Não tenho fortuna, mas seria injusto dizer que vivo com o cinto apertado. Não pago juros. A casa e o carro são meus.
Sente-se um privilegiado?
Não no sentido de obter benefícios por ser quem sou: pelo nome, família, pertença política, crença religiosa, sangue, nem pela herança. Mas porque estudei e trabalhei vivo mais confortável do que a maior parte dos portugueses.
E vigiado, sente que é?
Com a crescente intrusão dos poderes públicos na vida das pessoas? Muito! Agora até me obrigam a sair do café para fumar! Sabem se uso via verde, multibanco, telemóvel, internet. Há cópias de tudo e é possível reconstruir a minha vida.
Só encontra desvantagens aí?
As vantagens são marginais comparadas com o sentimento de que a minha vida privada tem áreas às quais quem quiser, e puder, pode aceder. Não vivo aterrorizado com isso, mas vivo mal disposto.
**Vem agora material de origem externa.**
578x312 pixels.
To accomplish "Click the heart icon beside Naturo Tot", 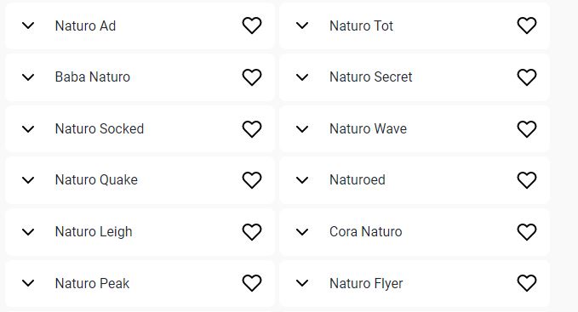I will pos(527,26).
Já o acusaram de pertencer a uma elite intelectual inútil – que avalia, mas não actua. A si basta-lhe diagnosticar?
Quando você diz “basta”, até parece que perceber é coisa fácil e simples – não é! É mais fácil aprender um ofício do que aprender a perceber, a raciocinar, a reflectir. “Bastar” é palavra que não aceito. Defendo ideias, causas, crenças, opções. E luto por elas.
Na prática, o que faz pelo Douro, região que lhe é tão cara?
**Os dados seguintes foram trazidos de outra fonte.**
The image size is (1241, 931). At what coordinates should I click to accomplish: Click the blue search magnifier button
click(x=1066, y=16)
Ninguém é isento de contradições. E eu tenho tantas! Mas do Douro sou realmente militante. Luto e bato-me por ele. Dou o nome, a palavra, a imagem. E lamento que o tratem tão mal.
Por outro lado, já se queixou de que a investigação sociológica enforma muito pouco a decisão do poder. Imaginar-se-ía conselheiro deste Governo?
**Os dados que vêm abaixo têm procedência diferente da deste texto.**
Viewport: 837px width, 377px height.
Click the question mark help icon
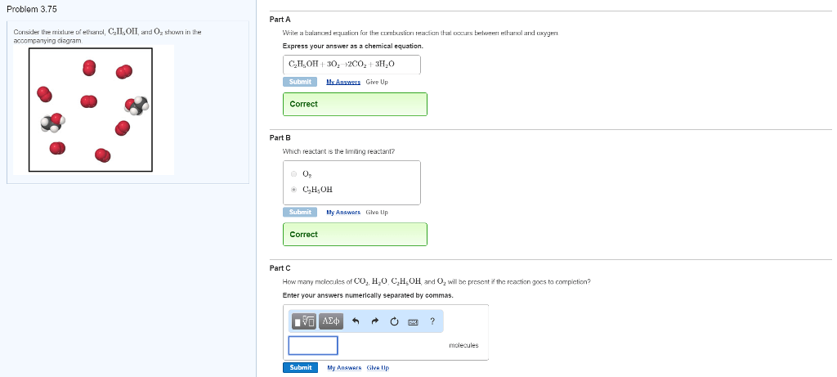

Nem deste, nem de nenhum. Mas gostava que os trabalhos sociológicos fossem suficientemente claros para que os políticos os estudassem e daí retirassem conclusões.
O seu pessimismo militante agravou-se com Sócrates?
Sou céptico; não sou pessimista. Na vida pessoal sou muito optimista. Acredito que vou escrever livros, fazer filmes, exposições de fotografia, viajar. E não tenho medo da morte, da doença, dos desastres. Em relação ao mundo exterior, por que hei-de ser optimista se vejo o aquecimento global, a guerra, poluição, desigualdade social, analfabetismo, fome na Ásia, em África, conflitos no mundo inteiro, a força económica a impor-se no mundo esmagando velhos e crianças?
Mantém aquele espírito de Robin dos Bosques – tirar aos ricos para dar aos pobres – que caracterizou a sua passagem pelo Governo nos anos 70?
Vendo a desigualdade social, os vencimentos dos gestores públicos e privados, as indemnizações por despedimento que todos querem, as pensões vitalícias no sistema público e privado, posso dizer-lhe que sim, se mandasse, faria de Robin dos Bosques. Pegava no sistema fiscal e penalizava duramente os grandes rendimentos e vencimentos.Em capital e trabalho.
Todos parecem ter encontrado as causas para a actual fragilidade do país em AntónioGuterres . O pecado dele foi ter feito Portugal crer que poderia ser uma imensa classe média?
Não posso negar o que diz. No Governo dele tudo era possível, tudo era fácil e o que havia chegava para todos. Todos iriam ter tudo. Para o conseguir, ele nunca corta a direito, nem toma decisões. Habituámo-nos a viver à balda e à borla.
Ficou tudo condicionado aí?
Uma parte importante; não tudo. Há outras coisas que vêm já dos governos de Cavaco Silva. A constante mais permanente nos últimos 30 anos foi a demagogia.
Se tivesse agora um filho, educá-lo-ía em Portugal?
Até ao secundário, sim. Em princípio, numa escola pública, porque gostaria que ele conhecesse tudo e fosse capaz de viver como toda a gente. Quando chegasse à Universidade, teria que pensar. Quereria que fizesse um período de vida no estrangeiro. Viver noutro país ajuda-nos a relativizar megalomanias, o egoísmo e o egocentrismo.
Viveu 12 anos na Suíça. O que o faria sair daqui hoje?
A incapacidade das reformas, a desigualdade social, a fealdade do país, a poluição sonora, o absurdo e anacrónico sistema de justiça. Na minha idade, é um desabafo.
E a fotografia, que papel desempenha hoje na sua vida?
Um papel importante, mas, até agora, privado. Daqui a três semanas, inauguro a primeira exposição.
Fotografa há 40 anos. O que mudou para passar a querer partilhar o que vê?
Entre outras coisas, fazer-me a mim próprio a pergunta: para que acumulo eu isto tudo?